• Dataset entries:
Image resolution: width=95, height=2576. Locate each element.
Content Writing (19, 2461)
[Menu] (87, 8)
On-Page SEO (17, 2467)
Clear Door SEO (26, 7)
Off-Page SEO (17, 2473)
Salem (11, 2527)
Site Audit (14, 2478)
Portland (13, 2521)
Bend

• WHAT THE TASK ASKS: So that no detail is lost, give every line of the data again exactly.

• THE COMPLETED TASK:
Image resolution: width=95, height=2576. Locate each element.
Content Writing (19, 2461)
[Menu] (87, 8)
On-Page SEO (17, 2467)
Clear Door SEO (26, 7)
Off-Page SEO (17, 2473)
Salem (11, 2527)
Site Audit (14, 2478)
Portland (13, 2521)
Bend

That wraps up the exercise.